FRACTURES.
Compound Open Fracture.—The bone is broken and the wound extends from the seat of the fracture to the outside. Such wound may be caused by the injury itself, or may occur secondarily from the protrusion of pieces of bone through the skin.
A comminuted fracture is one in which the bone is broken into a number of fragments.
An Impacted Fracture.—The broken ends have been forcibly driven into one another, and are thus fixed.
Multiple Fracture.—The bone is fractured at different points, or when different adjoining bones are broken.
A complicated fracture is one associated with a serious injury to some important adjacent part—e.g., a large vessel.
A green stick or incomplete fracture occurs where the bone is soft and bends, and is only partially fractured; it is most frequent in children.
Symptoms of fractures are usually pain, loss of function, deformity (seen or felt by passing the fingers over the seat of pain), crepitus or the grating sound produced and felt on rubbing the broken ends against each other, abnormal mobility in the course of the bone, swelling, and discoloration.

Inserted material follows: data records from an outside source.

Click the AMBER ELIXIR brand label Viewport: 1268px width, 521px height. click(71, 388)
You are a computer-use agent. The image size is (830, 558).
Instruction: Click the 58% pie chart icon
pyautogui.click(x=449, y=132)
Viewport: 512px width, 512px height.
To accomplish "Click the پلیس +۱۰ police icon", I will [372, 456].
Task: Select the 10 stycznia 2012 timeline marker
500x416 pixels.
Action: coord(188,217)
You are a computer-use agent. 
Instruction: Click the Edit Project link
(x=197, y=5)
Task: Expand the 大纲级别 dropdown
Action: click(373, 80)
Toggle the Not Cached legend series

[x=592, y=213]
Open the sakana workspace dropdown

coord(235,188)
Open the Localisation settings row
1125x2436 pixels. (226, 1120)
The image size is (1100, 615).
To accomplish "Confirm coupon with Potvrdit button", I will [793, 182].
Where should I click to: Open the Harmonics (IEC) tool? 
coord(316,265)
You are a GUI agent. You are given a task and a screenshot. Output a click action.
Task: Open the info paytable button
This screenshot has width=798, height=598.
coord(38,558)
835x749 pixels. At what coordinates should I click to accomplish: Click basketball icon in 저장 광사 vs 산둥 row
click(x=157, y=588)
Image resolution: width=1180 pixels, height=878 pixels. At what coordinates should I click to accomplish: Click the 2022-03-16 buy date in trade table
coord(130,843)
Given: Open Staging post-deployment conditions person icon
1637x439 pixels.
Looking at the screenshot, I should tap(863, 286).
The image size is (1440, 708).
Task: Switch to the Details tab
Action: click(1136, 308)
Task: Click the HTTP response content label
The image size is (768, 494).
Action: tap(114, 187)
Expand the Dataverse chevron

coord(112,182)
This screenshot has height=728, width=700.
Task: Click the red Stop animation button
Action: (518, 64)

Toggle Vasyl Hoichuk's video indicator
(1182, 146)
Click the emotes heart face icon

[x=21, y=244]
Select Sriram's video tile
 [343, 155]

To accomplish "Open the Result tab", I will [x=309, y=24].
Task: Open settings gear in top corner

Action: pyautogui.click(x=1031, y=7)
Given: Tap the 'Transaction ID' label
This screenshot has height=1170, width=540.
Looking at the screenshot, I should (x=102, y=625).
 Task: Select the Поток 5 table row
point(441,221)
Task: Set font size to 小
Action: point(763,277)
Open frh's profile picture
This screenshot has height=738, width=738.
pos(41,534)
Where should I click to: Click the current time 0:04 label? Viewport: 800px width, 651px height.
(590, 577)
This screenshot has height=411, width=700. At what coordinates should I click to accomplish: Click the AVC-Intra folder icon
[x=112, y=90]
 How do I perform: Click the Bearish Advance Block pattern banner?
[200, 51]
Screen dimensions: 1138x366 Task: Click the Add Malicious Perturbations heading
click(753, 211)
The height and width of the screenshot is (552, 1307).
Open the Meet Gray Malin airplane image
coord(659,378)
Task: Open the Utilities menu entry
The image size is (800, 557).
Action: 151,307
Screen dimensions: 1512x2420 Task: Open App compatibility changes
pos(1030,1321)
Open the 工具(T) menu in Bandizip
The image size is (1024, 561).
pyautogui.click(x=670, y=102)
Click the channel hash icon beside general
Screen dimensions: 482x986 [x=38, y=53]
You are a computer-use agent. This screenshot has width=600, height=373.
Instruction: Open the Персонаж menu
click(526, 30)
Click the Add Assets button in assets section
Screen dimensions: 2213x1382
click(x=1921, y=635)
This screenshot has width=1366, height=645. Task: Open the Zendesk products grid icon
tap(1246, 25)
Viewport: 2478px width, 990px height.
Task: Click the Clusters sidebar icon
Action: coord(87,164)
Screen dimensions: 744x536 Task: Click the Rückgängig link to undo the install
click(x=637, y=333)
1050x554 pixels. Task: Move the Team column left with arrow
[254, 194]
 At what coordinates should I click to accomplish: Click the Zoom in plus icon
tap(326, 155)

The principal point is to keep the part immovable and in a position to give as little pain as possible. Support the limb with something stiff and padded with cotton or remnants of yielding material. Bandages can be made of handkerchiefs, strips of linen, ribbon, etc., to keep the splint firm.
For the forearm padded splints long enough to take in the hand from above the elbow should be applied. Tie firmly with bandages and suspend in a sling.
If the upper arm be fractured, bind it tightly to the side. For the thigh, the splints should extend from under the arm to the ankle and should be bound to the body and leg with long towels or sheets torn into strips. A splint made of blankets, rolled up tightly from both sides on broomsticks, allowing space for the limb to rest between the supports, is a good and ready appliance. Always make extension to prevent contractions of the muscles, as this would result in shortening the leg.
For a broken clavicle (collar-bone) bind the arm to the chest. Put the patient on the flat of his back with a small pad between the shoulder-blades. This will keep the broken ends in a normal position.
N. B.—In every case elevate and support the injured member on a pillow, keep in position and give complete rest until medical aid arrives.